Dorothy Virginia Driggers Taquino, 81, was identified nearly two decades after dying at home during Hurricane Katrina. Taquino was found dead in her inundated Arabi residence on 12 September 2005 and her body was moved to a temporary morgue in St Gabriel with hundreds of others. Investigators struggled to confirm her identity in the chaotic aftermath, and a genetic sample from a niece initially proved insufficient for positive identification. Taquino was interred in an unmarked grave at a New Orleans memorial for unidentified Katrina victims and will now be moved to a burial plot she had selected in St Bernard Parish.

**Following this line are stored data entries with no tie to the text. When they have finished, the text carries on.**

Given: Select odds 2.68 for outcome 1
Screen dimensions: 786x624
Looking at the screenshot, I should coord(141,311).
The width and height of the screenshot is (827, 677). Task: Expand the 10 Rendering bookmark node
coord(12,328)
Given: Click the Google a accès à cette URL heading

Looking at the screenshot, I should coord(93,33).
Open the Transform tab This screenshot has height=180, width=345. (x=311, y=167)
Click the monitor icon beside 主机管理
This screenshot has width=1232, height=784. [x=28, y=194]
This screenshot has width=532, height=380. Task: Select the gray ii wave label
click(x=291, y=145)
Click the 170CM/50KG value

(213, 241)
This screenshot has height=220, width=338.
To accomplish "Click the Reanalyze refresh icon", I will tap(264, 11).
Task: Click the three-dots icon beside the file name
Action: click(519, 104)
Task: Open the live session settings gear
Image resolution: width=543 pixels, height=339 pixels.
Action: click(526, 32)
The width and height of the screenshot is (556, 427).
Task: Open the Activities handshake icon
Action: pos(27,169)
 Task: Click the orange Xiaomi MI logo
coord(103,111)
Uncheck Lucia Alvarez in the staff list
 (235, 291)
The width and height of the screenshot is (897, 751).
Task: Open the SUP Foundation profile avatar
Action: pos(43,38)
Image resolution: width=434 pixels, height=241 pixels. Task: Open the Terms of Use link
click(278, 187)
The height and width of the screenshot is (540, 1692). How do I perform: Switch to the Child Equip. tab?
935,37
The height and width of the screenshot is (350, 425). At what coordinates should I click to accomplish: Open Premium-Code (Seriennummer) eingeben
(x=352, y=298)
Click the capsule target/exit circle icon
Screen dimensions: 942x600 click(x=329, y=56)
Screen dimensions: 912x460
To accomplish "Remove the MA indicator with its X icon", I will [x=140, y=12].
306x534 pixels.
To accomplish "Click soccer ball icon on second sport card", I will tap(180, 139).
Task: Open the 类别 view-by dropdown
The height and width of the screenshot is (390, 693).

Taquino was found dead in her inundated home on 12 September 2005, according to WWL. Her body was moved along with hundreds of others to a temporary morgue erected in St Gabriel, Louisiana, about 65 miles (105km) west of New Orleans, the site of catastrophic federal levee failures during Katrina and where many of the roughly 1,400 people who died as a result of the storm had lived.
All I can say is that she's finally going to be where she belongs, niece Jean Driggers told WWL evening news anchor Devin Bartolotta. Driggers recalled how she and other relatives had been unable to reach her Aunt Dot who was widowed and lived in the New Orleans-area suburb of Arabi, which was ultimately devastated by the storm when they decided to evacuate shortly before Katrina's arrival on 29 August 2005.